Objective:

To provide an overview of key decentralized design characteristics utilized in the TRAILBLAZER-ALZ 3 (TB3) (NCT05026866) study, an ongoing Phase 3 research trial with a decentralized design, testing donanemab in preclinical Alzheimer’s disease (AD).

Background:

Decentralized trials (DCTs) offer flexibility typically limited in traditional trial design, which may increase geographical and ethnic/racial diversity in trial populations, improve participant engagement and retention, and reduce trial cost. Clinical trials focused on AD pose specialized challenges to remotely assessing cognitive outcomes.

Design/Methods:

TRAILBLAZER-ALZ 3 is a multicenter, randomized, double-blind, placebo-controlled Phase 3 trial designed to assess the impact of donanemab versus placebo in cognitively unimpaired participants with evidence of AD pathology.

Results:

The remote screening process, which includes mobile research units and health fairs, uses the modified Telephone Interview for Cognitive status (TICS-m) to help select for cognitively unimpaired individuals. Plasma AD assays assess an AD biomarker as part of the inclusion screening criteria and minimize participant burden. Optional remote genetic counseling for APOE disclosure is offered as well as two optional sub-studies testing amyloid PET and tau PET. Clinical outcomes are assessed throughout the study using central raters who administer the Clinical Dementia Rating scale (CDR) to study partners and participants, and psychometric examinations to study participants.

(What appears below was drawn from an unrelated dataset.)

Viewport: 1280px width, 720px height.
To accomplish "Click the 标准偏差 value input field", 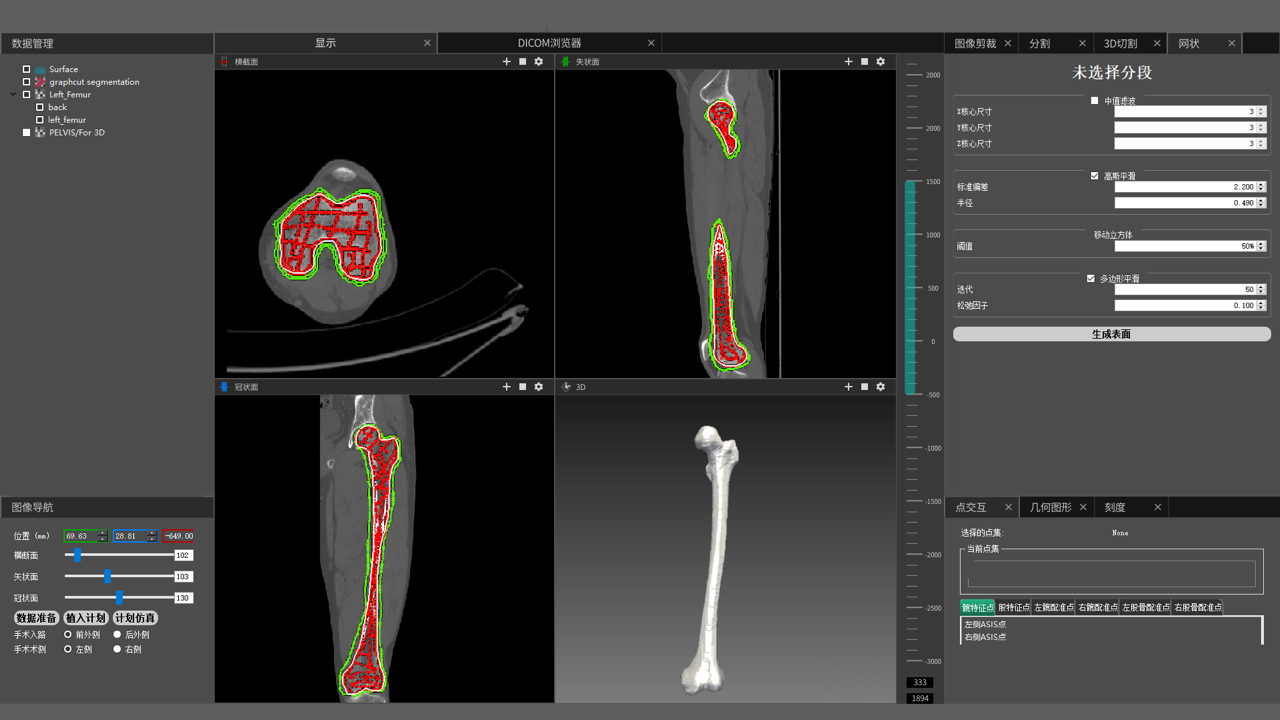I will 1184,187.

Self-administered tests are proctored remotely by a centralized study coordinator who also helps coordinate and facilitate all remote appointments for the participant and study partner. Infusion and imaging centers outside of traditional study "sites" are available to improve participant convenience and access throughout the study.

Conclusions:

TRAILBLAZER-ALZ 3 represents an innovative design that could potentially pave the way for future AD clinical studies by utilizing decentralized trial design with central raters, time-to-clinical-event model, blood-based AD biomarker selection criterion, and limited dosing of anti-amyloid antibody.